■ Exercise task a
According to the airline merger item below, how much was management's estimated lift in annual profits?

--- START Supplied text ---

Air New Zealand's merger with Ansett Australia and Qantas' new franchise operation in the New Zealand domestic market promise substantial benefits for the airlines, airports and air travellers, says the Centre for Asia Pacific Aviation.
In its publication Aviation Analyst-Asia Pacific, the centre says that Air New Zealand in particular has the chance to secure even greater financial gains from the establishment of an integrated, cross-border operation than the $332 million lift estimated in annual profits management.
Through the Ansett merger, the group can create a seamless Australasian network, significantly improve yield and further rationalise costs.
"The Air NZ group is set for a radical restructure that will substantially accelerate earnings growth and strengthen regional market share by 2003," the report says.
"Played properly, the merger of the two international-domestic businesses could become a model for future cross-border airline partnerships."

--- END Supplied text ---
--- START Provided records ---

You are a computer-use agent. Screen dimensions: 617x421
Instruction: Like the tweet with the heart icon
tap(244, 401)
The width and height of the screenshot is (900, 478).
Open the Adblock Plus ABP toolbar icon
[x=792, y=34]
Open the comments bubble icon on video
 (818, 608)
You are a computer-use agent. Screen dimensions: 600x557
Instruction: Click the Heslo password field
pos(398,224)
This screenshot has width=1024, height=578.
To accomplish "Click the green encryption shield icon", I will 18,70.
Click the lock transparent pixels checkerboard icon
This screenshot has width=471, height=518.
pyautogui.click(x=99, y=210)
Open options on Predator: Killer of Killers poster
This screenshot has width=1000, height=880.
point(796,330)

--- END Provided records ---

■ Exercise task b
List each line of the listing above that contains the string "screenshot".

■ Complete response a
$332 million.

■ Complete response b
The width and height of the screenshot is (900, 478).
This screenshot has width=1024, height=578.
This screenshot has width=471, height=518.
This screenshot has width=1000, height=880.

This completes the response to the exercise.